Africa’s oil currencies set to diverge
Africa’s two biggest oil producers have suffered similar losses in their currencies this year as swings in fuel prices cut FX inflows. Angola’s Kwanza is down by around 30% year-to-date against the dollar, mirroring the Naira’s decline in the parallel market. Yet the paths ahead for the two currencies look set to diverge as pressure builds on Angola from increased debt servicing costs. According to Fitch, Angolan government debt levels are pointing towards 129% of GDP or 850% of the state revenue. The rating agency downgraded Angola from B- to CCC on Friday. While Angola can turn to multilateral lenders along with its sovereign wealth fund to meet obligations this year, we foresee sustained pressure for the Kwanza as falling reserves weaken confidence.
Naira rally halts on BDC backlog
The Naira rally triggered by resumption of dollar sales by bureau de changes and speculators cutting dollar positions ended this week, with dollar sales by the BDCs insufficient to meet demand. The market retraced to 445 per dollar in the parallel market from 440 last week. BDCs still have a huge backlog on their FX obligations, which will continue to put pressure on the Naira in the coming days, as will the economic backdrop of lower oil revenues and reserves.
GDP hemorrhage hammers Rand, briefly
The Rand lost almost 2% against the dollar, weakening from 16.62 to 16.97, after South Africa’s Q2 GDP collapsed by 51%. The country’s recession appears as broad as it is deep, with the majority of sectors recording negative growth during this period. However, the Rand quickly reverted back to 16.62 levels amid signs the worst may be behind us, with a quarterly gauge of sentiment compiled by Stellenbosch University’s Bureau for Economic Research increasing to 24 from a record low of 5 in the previous three months, against a median estimate of 8, based on three economists in a Bloomberg survey. We foresee sustained levels for the Rand in coming days.

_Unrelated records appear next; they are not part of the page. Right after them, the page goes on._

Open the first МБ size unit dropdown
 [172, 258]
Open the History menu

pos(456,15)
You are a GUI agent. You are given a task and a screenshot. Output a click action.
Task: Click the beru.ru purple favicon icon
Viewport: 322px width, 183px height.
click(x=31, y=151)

Kenya treasuries sale to boost needed dollars
Kenya’s Shilling regressed slightly against the dollar to 108.55 levels due to strong demand for dollars from the energy sector. Amidst a shortage of dollar sellers into the market, the Shilling was supported by usable foreign exchange reserves reported by the Central Bank of Kenya at USD 8,865 million, equivalent to 5.38 months of import cover as of Sept. 3, which is a decline from USD 8,963 million the previous week. Further relief should come on Sept. 16 as offshore investors buy treasury bonds worth Sh 50 billion, boosting supply of dollars. On Tuesday, the World Bank stated Kenya had secured $750 million to develop the economy in projects including improving the movement of people and goods, digital connectivity and access to social services. Given these dollar inflows, foresee a more stable Shilling in the coming days.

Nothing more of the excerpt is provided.